When your child starts a new treatment for multiple sclerosis (MS), it’s important to keep your eyes peeled for signs of change in their condition.
After starting a new treatment, your child might experience improvements in their physical or mental health. They might also develop side effects from treatment.
Take a moment to learn how starting a new treatment might affect your child.
Many disease-modifying therapies (DMTs) have been developed to slow the progression of MS.
So far, the Food and Drug Administration (FDA) has only approved one of these therapies for use in children ages 10 years or over — and it’s approved none for use in children under 10.
However, doctors may still prescribe DMTs to younger children with MS. This practice is known as “off-label” use.
Your child’s healthcare providers may also prescribe other treatments for MS, including one or more of the following:
- other medications to relieve physical or cognitive symptoms of MS
- rehabilitative therapy to support your child’s physical or cognitive functioning
- use of mobility aids or other assistive devices to help your child do routine activities
- nerve stimulation procedures or surgery to treat bladder problems
- psychological counseling to support your child’s mental health
- lifestyle changes
If your child’s condition changes in any way, let members of their health team know.

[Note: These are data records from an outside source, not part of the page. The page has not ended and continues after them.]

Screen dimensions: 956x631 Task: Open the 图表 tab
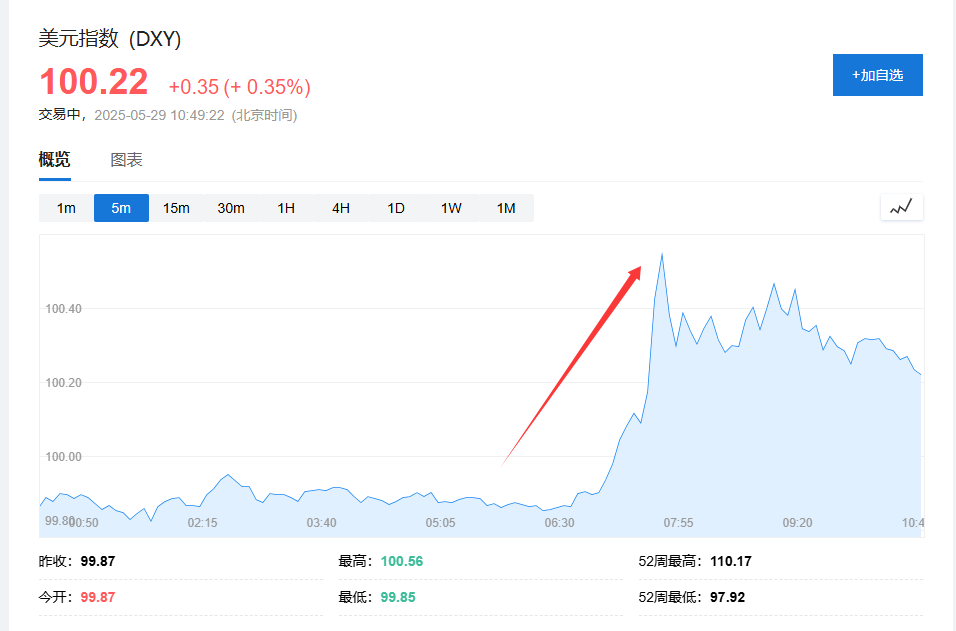126,160
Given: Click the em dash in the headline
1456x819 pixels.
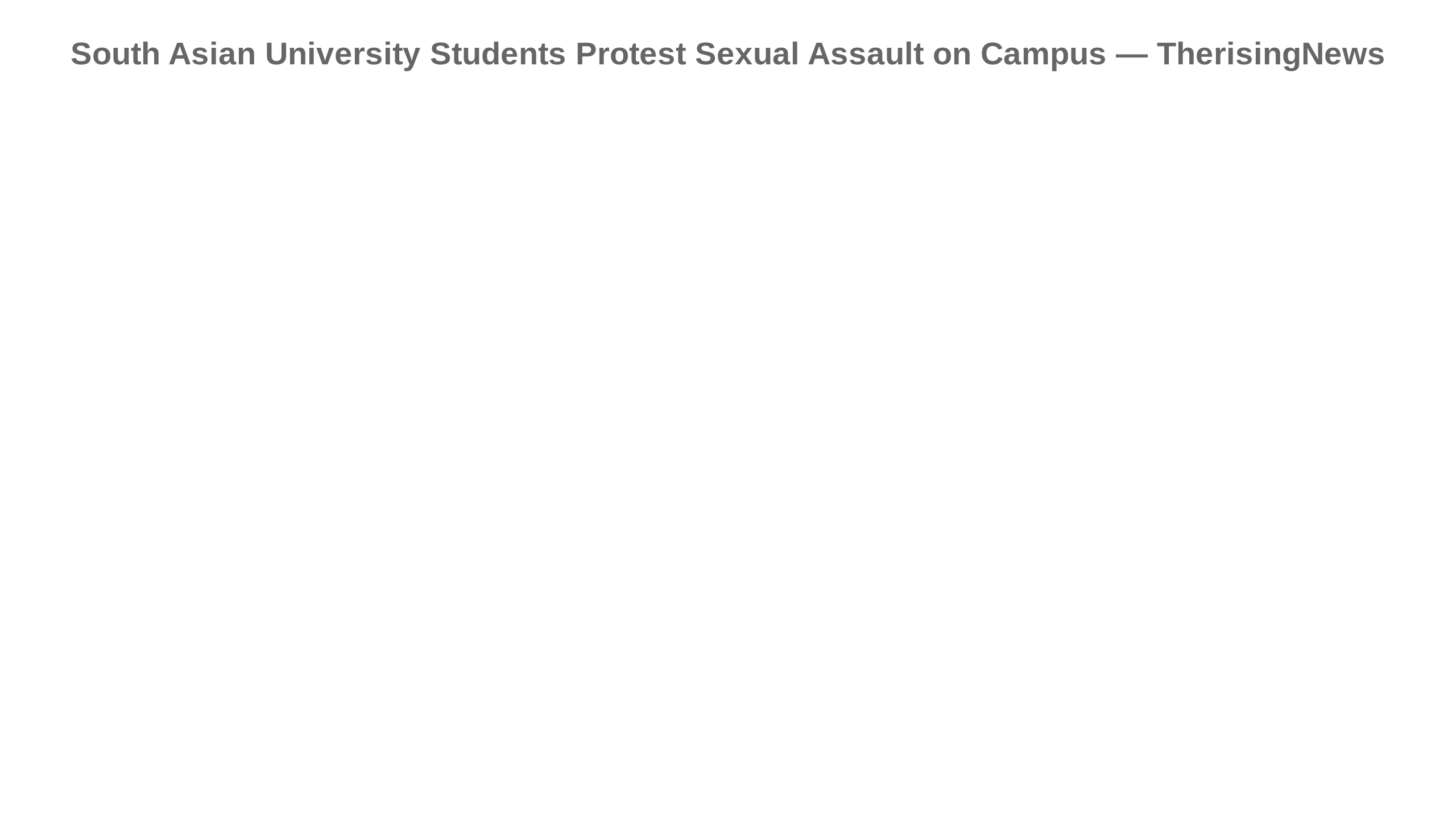Looking at the screenshot, I should pyautogui.click(x=1131, y=55).
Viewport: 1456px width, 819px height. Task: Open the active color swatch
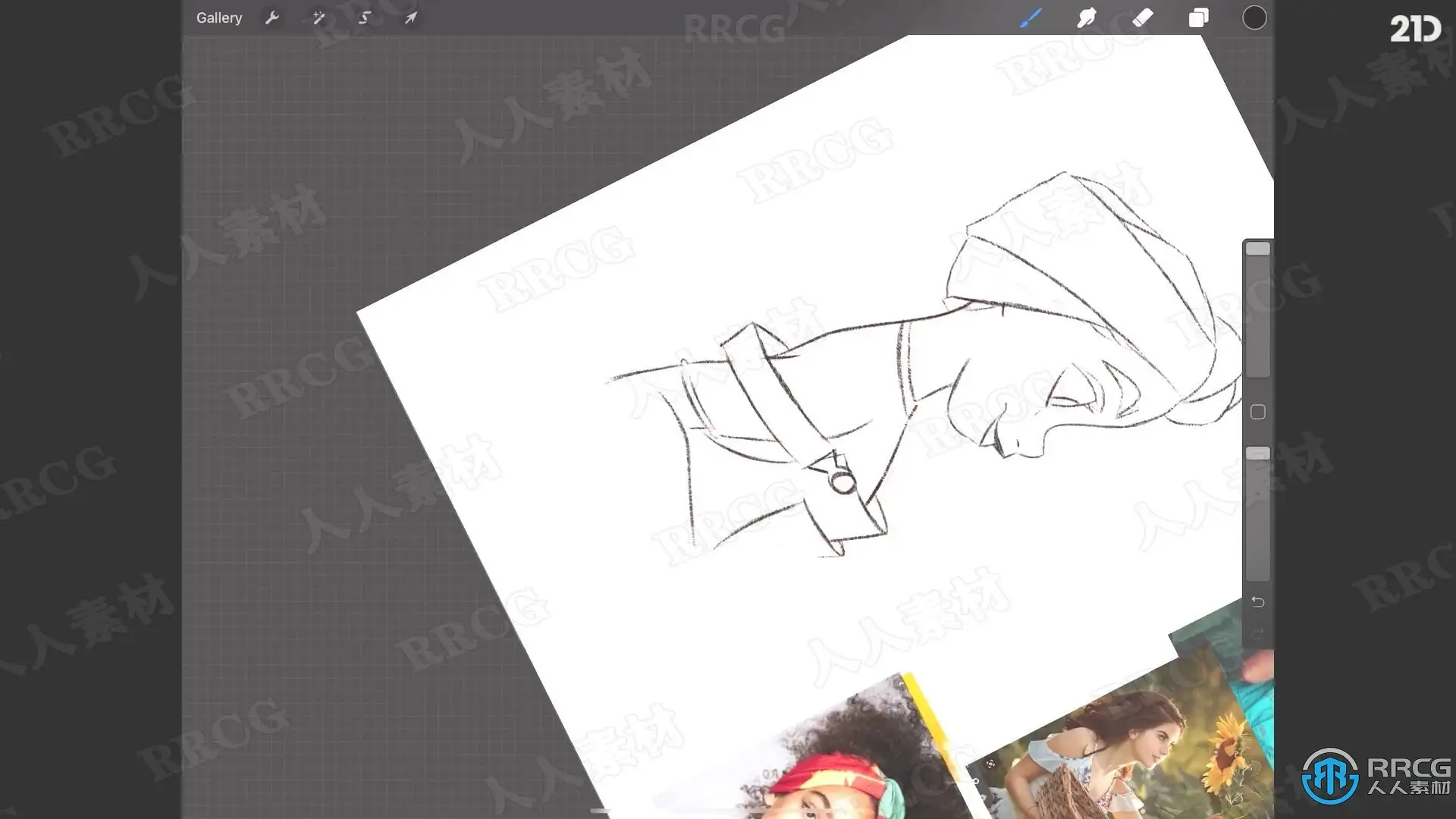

To manage new or worsened symptoms, their healthcare providers might recommend changes to their treatment plan. Their health team might also recommend a change if new treatments become available, or new research is published on the safety or effectiveness of existing treatments.
After starting a new treatment for MS, your child might experience improvements in their physical or mental health and functioning.
The potential benefits vary from one type of treatment to another.
Depending on the specific treatment your child receives:
- They might experience fewer or less severe flares, exacerbations, or relapses.
- They might experience less pain, fatigue, dizziness, muscle spasms, or muscle stiffness.
- Their mobility, coordination, balance, flexibility, or strength might improve.
- They might have fewer problems with their bladder or bowel function.
- They might find it easier to concentrate or remember things.
- Their ability to communicate might improve.
- Their vision or hearing might get better.
- They might feel better emotionally.
Your child’s healthcare providers may also notice encouraging results in evaluations or tests they perform after your child starts a new treatment.
For example, they might perform MRI scans and see no signs of new disease activity.
On the other hand, it’s also possible that your child’s condition won’t noticeably or adequately improve after they start a new treatment. In some cases, MRI scans or other tests might show that their condition hasn’t improved or is getting worse.
If you’re not satisfied with the effects of a new treatment, let your child’s health team know. They can help you understand the potential benefits and risks of stopping or continuing the treatment. They can also help you learn about other treatments that might be available.
Treatments for MS might cause side effects, which may be mild or more severe.
The specific side effects vary from one type of treatment to another.
For example, common side effects of many DMTs include:
- muscle aches
- pain and redness at the site of injection, for injectable DMTs
To learn more about the possible side effects of your child’s prescribed treatment, talk to their health team. They can help you learn how to recognize and manage potential side effects.
If you think that your child might be experiencing side effects from treatment, let their health team know. In some cases, they might recommend changes to your child’s treatment plan.
If your child develops trouble breathing or they become unresponsive or unconscious, get emergency medical treatment. Call 911 right away. They might be experiencing a severe allergic reaction to medication.
Also seek immediate medical attention if your child develops signs or symptoms of a serious infection, such as fever accompanied by:
Some treatments may raise your child’s risk for infection.
Some treatments might be more acceptable or convenient for you and your child than other options.
For example, your child might be more comfortable and willing to take oral medications than injectable medications. Or your family might find that one treatment center has a more convenient location or hours than another.
Some treatments may also be easier for your family to afford than others. If you have health insurance, it might cover certain treatments or healthcare providers but not others.
If you or your child finds it difficult to stick to their updated treatment plan, let their health team know. They might share tips for making the treatment plan easier to follow, or they might recommend changes to your child’s treatment plan.
To monitor the effects of treatment, your child’s healthcare providers might order one or more tests. For example, they may order:
- MRI scans
- blood tests
- urine tests
- heartbeat monitoring
Depending on the specific treatments your child receives, their health team may need to order tests on a regular and ongoing basis.
Your child’s health team may also ask you and your child questions about their symptoms, physical and cognitive functioning, and potential side effects of treatment.
These follow-up tests and assessments can help your child’s health team learn how their current treatment plan is working.
After your child starts a new treatment, it might take time for you to notice any effects.
If you think your child’s current treatment plan isn’t working or is making them feel worse, let their health team know.
In some cases, they might recommend changes to your child’s treatment plan. They may also have tips for managing the side effects or costs of treatment.